··· Texte fourni ···
Pénaliser le fondamentalisme religieux par la défense de l’égalité hommes-femmes

L’égalité entre les hommes et les femmes fait partie de nos valeurs les plus fondamentales. Et nos outils juridiques devraient permettre aux procureurs de la République de poursuivre les discours publics prônant ouvertement leur remise en cause.

Dans notre démocratie si la liberté d’opinion est totale, son expression publique est elle encadrée par la loi. Cette dernière sanctionne en effet pénalement ce qu’elle ne juge pas admissible au regard de ses principes, qu’il s’agisse des propos injurieux ou diffamatoires, des propos de haine ou d’incitation à la haine ou des propos discriminatoires ou incitant à la discrimination. L’islamisme radical présente un tel danger pour la liberté des esprits et des corps que l’on ne peut que se demander, avec Mohamed Sifaoui, s’il ne convient pas de pénaliser son expression publique. Mais, encore faut-il savoir comment procéder en démocratie et vérifier ce que nos principes constitutionnels et nos lois permettent déjà et dans quelle mesure elles pourraient être améliorées dans cet objectif.
···
▶ [Travail attendu] Rédigez la suite du texte sur la pénalisation du fondamentalisme religieux au nom de l’égalité entre les hommes et les femmes, en reprenant juste après sa dernière phrase.
··· Données fournies ···
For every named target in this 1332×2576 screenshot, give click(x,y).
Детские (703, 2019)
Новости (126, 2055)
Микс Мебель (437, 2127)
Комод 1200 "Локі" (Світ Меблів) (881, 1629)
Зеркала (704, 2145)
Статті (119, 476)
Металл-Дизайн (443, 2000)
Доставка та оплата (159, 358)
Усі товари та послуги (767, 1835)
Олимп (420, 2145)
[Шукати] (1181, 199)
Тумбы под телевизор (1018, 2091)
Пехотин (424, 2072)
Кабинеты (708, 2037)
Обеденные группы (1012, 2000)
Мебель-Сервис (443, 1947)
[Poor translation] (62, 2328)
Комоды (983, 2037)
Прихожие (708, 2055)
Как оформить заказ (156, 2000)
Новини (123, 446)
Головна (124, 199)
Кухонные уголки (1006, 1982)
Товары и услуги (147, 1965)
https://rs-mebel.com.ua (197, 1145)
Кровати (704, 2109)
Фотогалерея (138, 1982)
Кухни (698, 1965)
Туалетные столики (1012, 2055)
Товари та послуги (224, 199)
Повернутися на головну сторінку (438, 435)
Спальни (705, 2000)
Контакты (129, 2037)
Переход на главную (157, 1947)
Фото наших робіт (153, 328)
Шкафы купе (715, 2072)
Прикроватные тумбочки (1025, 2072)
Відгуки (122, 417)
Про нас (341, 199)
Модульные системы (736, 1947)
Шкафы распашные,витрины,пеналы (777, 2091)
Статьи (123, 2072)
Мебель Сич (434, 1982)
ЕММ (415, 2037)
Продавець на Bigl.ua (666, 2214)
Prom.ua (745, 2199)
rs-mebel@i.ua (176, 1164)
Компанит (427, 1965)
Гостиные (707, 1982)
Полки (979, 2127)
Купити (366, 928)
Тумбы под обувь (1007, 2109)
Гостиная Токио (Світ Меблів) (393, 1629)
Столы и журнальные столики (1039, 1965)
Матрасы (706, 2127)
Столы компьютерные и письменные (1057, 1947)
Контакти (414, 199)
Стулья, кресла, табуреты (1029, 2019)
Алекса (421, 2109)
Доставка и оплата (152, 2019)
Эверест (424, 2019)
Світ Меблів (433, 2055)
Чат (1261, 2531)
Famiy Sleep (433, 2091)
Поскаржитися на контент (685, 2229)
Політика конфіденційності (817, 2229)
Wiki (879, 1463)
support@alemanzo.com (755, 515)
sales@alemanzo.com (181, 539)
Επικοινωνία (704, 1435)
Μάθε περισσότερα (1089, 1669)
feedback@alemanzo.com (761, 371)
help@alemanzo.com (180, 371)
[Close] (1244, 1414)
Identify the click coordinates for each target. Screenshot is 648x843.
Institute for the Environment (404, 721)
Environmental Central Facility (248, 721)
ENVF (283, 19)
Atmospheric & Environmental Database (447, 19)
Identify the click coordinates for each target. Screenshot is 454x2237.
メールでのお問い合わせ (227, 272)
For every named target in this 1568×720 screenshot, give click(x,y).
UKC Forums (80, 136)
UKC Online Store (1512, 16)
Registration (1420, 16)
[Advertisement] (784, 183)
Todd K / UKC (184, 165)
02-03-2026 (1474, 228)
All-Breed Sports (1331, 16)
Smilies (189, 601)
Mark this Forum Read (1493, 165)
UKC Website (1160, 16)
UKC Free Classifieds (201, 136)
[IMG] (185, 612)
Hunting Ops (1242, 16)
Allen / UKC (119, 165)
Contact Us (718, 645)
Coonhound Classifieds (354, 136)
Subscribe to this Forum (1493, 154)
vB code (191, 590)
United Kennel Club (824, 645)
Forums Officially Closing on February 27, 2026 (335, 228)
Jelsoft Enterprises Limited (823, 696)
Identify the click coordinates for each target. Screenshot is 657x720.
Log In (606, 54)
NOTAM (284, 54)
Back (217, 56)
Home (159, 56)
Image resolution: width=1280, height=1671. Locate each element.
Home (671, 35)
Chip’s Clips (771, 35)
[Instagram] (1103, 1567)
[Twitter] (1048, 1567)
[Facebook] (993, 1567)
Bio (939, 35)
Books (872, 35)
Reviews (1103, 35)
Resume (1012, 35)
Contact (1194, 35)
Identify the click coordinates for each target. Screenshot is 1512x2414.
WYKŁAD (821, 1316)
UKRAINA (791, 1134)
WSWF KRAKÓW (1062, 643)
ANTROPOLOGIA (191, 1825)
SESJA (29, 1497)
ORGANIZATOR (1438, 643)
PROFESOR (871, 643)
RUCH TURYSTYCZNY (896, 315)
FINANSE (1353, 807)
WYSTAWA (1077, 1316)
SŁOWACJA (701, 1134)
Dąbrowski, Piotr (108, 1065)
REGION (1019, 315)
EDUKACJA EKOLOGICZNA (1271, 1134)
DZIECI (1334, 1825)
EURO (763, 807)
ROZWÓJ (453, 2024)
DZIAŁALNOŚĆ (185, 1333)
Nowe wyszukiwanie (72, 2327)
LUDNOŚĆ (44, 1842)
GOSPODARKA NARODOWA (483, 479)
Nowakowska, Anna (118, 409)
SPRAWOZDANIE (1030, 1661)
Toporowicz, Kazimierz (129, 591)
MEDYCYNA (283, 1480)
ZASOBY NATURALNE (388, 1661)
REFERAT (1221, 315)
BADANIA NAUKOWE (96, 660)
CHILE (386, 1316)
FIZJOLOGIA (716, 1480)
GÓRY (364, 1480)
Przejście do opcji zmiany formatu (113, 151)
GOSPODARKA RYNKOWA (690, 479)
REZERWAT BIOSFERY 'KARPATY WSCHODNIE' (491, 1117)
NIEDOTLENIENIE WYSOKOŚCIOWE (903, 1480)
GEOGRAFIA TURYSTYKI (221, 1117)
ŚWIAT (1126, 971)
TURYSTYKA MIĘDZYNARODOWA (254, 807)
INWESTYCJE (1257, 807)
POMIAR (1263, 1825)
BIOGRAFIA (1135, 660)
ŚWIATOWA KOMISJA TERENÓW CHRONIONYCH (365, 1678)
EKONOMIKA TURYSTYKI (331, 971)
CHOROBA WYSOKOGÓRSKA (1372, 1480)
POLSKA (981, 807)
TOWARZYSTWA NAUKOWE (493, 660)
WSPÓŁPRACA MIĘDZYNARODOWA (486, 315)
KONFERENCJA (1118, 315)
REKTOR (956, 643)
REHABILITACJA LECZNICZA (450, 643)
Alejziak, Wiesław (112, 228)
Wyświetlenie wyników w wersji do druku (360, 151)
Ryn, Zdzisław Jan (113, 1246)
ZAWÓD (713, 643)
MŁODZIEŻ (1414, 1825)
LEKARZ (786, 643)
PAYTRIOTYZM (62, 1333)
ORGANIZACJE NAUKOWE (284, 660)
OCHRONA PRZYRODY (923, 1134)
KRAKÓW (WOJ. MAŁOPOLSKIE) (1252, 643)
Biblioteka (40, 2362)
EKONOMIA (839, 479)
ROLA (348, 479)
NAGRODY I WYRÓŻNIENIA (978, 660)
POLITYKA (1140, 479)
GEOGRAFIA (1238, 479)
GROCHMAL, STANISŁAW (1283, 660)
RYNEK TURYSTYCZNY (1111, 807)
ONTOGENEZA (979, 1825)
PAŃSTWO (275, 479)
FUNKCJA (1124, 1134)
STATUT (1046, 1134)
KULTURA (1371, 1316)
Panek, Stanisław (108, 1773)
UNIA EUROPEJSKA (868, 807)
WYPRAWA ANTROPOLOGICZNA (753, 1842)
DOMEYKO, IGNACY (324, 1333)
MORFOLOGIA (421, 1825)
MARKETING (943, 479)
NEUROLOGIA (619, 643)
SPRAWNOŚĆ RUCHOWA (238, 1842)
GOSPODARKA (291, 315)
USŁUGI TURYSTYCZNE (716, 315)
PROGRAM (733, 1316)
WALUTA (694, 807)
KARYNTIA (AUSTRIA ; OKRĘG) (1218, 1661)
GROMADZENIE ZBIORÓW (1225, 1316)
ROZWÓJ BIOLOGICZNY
···
▶ [Réponse rédigée]
Le fondamentalisme religieux islamique est contraire à la loi française car il attente aux droits des femmes

L’égalité entre les hommes et les femmes implique notamment le droit absolu pour ces dernières de disposer de leur corps (contraception, avortement, sexualité avant le mariage, choix du conjoint, refus de l’excision coutumière, etc), de jouir de la liberté d’aller et venir, en s’habillant comme elles le souhaitent dans la seule limite de la décence communément acceptée en France et de l’ordre public, ainsi que de la liberté de travailler dans l’activité de leur choix. Ces droits et libertés font partie de nos valeurs les plus fondamentales.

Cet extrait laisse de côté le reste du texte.